Was George Herriman a Pothead?

I’m posting the same question on the Comics Journal message board. Maybe a passer-by here will also have some info.

Anyway … Krazy Kat sure reads like it was marijuana inspired. Of course it’s tedious to assume that pot lies behind anything strange and original; I wouldn’t say Dr. Seuss or Thurber were stoned. But Krazy Kat has that air, don’t ask me why.

Googling turned up nothing but this mention by, I think, Skip Williamson (scroll down a good ways or do a word search). And the Library of Congress lists a book on Herriman that I may track down someday.

Resources aside, what’s the comics-world conventional wisdom on the question of Herriman as pothead?

0 thoughts on “Was George Herriman a Pothead?

  1. Well,

    I read the McDonnell book on Herriman (a biography of sorts with essays and strips). No mention of pot. Herriman seemed like a pretty bourgeois family man (of course that doesn’t mean no pot)…He did like to hang out in Indian country in Arizona, I believe. So…the stereotypical thing to do here would be to offer peyote as the more likely alternative….

    Basically, the McDonnell book is hagiography, so any mention of drugs would be highly unlikely. I also read M. Thomas Inge’s essay on Krazy Kat. More academic, so perhaps more likely to share all the known info. No drug mentions there either. Still, I wouldn’t call any of this “evidence” unimpeachable…It is kind of a trippy strip.
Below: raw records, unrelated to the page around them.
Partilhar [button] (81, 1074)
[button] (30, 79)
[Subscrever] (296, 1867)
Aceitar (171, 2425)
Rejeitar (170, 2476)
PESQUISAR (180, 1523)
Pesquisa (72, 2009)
  2. Not just a trippy strip, but one that explicitly mentions drugs from time to time — the “tiger tea” sequence being perhaps the most obvious. I know there were other references that made me think of either peyote or pot, though I can’t recall the specifics offhand. Whether that means Herriman himself indulged, or was just up on the existence of these things, that’s an open question that probably won’t be answered, I’d think.

  3. I don´t think this is a coincidence, I thought the exact same thing while being high and reading it.
    I suddenly could read it and really enjoy it.
    The same thing that happens to me with "Dark side of the moon".
    I really beleive Herriman draw most of Krazy Kat run on marijuana or peyote. There are continous references to marijuana as "marijuana" and "wid" in the strip, there is smoking but, above all, I think you really get the strip when you smoke. It really shows the strip was made in another state of conciousness, that was beyond its time (and still it is) It wouldn´t surprise at all and now I am even closer to beleiving it.
    The strip is strongly influenced by pot, in its pacing, color use and use of space and light.